Sir Geoffrey Palmer started his talk, explaining his own link to the Whitbread breweries, through his scientific studies of cereal grains. Our school is named after the brewery owner, JP, MP, and prominent abolitionist, Samuel Whitbread. His son Samuel Whitbread II took on this mantle and extended the significant role the family played in ending the British slave trade in 1807. Sir Geoffrey highlighted the key role played by Samuel Whitbread II as a young MP to defeat Henry Dundas’ (then Secretary of State) attempts to prevent the profitable slave trade from being abolished. Dundas had the word ‘gradual’ inserted into the Abolition Bill, this delayed the end of slavery by 15 years. This in turn, led to the enslavement of a further 630,000 Africans before the slave trade was finally abolished. It was Samuel Whitbread II who managed to get the word ‘gradual’ removed, and the slave trade finally abolished. He managed this by pursuing Dundas and having him impeached for misuse of Navy funds, so his influence was removed from discussions of the Abolition Bill because he lost his position and status. The slave trade could finally be stopped. Sir Geoffrey Palmer has campaigned for a plaque explaining this to be placed on the 150-foot-high Melville Monument in St Andrew Square which was built to honour Henry Dundas. Sir Geoffrey believes that information and education are important, and that removing statues like this would be a loss of an educational opportunity, leading to this controversial part of our past being forgotten. He left us with a key quote from Samuel Whitbread II ‘if we are too poor to be robbed, we are not too poor to demand justice’. In other words, everyone should challenge injustice, there is no excuse for allowing it to happen.

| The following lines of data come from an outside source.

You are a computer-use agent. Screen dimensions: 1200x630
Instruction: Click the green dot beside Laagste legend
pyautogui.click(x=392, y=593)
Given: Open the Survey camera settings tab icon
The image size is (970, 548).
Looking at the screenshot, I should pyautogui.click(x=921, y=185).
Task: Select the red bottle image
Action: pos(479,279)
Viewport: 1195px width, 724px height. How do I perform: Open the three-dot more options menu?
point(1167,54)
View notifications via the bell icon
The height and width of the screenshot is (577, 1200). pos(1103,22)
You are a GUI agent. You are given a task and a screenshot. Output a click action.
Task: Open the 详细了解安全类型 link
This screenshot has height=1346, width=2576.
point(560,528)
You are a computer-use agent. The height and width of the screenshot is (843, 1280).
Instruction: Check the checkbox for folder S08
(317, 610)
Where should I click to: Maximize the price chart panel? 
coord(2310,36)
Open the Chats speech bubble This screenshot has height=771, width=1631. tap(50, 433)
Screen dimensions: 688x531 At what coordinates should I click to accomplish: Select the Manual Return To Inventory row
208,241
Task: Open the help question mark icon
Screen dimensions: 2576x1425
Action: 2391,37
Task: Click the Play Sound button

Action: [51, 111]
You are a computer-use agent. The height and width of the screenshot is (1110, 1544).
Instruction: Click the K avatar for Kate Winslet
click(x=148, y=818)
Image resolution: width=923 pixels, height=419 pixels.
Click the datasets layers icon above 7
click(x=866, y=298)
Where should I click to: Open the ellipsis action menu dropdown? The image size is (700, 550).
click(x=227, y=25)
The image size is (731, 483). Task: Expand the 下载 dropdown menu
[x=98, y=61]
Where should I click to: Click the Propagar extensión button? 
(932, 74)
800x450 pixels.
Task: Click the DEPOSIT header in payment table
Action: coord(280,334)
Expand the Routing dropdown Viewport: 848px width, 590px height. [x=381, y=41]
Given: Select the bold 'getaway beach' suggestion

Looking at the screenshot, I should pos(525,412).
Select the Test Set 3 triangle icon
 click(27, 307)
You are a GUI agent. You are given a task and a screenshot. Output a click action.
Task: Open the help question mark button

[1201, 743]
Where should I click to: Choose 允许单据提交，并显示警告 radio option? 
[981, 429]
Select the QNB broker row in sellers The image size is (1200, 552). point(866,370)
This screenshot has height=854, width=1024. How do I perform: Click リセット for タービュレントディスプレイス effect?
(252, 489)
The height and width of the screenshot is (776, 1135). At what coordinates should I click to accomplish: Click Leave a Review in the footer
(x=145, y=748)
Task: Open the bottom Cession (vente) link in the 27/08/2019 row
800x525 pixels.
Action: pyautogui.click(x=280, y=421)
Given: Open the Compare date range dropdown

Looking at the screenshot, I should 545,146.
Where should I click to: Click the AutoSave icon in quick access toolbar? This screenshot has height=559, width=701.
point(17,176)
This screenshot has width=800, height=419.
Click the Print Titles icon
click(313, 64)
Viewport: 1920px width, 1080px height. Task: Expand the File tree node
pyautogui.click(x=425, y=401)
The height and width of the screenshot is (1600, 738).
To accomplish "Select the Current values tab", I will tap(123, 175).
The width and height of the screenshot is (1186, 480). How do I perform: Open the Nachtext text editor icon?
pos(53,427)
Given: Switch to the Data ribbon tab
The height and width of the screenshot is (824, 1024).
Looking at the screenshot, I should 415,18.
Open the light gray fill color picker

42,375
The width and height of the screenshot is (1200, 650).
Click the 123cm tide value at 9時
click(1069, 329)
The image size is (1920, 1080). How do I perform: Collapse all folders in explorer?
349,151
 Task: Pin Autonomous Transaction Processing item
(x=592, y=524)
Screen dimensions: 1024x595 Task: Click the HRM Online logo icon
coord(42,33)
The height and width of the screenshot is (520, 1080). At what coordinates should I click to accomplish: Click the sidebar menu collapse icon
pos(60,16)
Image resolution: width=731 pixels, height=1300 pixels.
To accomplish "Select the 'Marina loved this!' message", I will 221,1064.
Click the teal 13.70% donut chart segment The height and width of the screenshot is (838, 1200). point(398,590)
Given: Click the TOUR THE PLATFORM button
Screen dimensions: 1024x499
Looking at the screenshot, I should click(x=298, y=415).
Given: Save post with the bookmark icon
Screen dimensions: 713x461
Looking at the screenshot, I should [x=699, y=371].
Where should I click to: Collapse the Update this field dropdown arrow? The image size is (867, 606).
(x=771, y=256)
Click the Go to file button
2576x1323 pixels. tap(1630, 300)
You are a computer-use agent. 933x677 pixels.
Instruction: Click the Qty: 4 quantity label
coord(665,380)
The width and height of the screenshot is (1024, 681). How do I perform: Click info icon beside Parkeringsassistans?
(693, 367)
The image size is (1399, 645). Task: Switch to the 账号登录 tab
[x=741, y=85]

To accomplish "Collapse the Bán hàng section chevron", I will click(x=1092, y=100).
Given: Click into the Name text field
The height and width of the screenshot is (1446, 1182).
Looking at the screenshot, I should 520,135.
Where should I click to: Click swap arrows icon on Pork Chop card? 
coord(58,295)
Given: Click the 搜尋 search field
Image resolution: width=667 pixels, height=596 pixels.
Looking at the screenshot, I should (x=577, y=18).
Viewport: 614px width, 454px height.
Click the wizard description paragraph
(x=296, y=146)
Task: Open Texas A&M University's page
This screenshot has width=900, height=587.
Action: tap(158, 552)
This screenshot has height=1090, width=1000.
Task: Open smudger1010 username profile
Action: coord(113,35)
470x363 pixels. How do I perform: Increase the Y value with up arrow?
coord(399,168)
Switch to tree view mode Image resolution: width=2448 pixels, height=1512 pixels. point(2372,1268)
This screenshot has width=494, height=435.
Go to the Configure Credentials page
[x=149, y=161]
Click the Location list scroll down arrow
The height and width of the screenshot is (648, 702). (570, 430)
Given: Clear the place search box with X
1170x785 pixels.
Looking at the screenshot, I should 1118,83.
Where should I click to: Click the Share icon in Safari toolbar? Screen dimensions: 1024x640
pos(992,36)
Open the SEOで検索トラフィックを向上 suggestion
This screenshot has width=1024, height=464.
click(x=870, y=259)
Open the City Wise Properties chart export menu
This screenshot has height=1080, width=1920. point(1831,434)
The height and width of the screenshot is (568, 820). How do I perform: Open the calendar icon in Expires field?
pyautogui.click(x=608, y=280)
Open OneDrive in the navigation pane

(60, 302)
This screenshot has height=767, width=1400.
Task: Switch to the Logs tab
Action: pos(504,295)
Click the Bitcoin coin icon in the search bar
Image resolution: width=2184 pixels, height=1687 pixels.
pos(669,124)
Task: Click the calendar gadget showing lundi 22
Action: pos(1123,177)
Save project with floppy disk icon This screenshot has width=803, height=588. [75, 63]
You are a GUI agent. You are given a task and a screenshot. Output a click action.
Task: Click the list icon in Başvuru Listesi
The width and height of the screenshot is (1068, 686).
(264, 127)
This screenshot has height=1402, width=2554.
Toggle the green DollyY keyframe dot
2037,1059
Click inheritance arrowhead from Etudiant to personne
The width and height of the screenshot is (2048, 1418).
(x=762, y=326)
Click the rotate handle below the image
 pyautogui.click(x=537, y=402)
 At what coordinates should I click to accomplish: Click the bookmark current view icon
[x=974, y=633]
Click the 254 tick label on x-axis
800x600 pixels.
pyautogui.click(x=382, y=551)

A number of SWA students were given the opportunity to ask Sir Geoffrey Palmer questions, the students devised their own questions, from asking about his personal reasons for involvement, the impact of the BLM movement on his work, and his understanding of racism and relevance in the 21st century.

This talk was the start of a link between SWA and the FJSS. Future collaborations on projects linked to equality and diversity are planned that will involve students and staff of SWA and the FJSS. This event has also led to the establishment of working links with other schools in the local area, but also schools in West Lothian.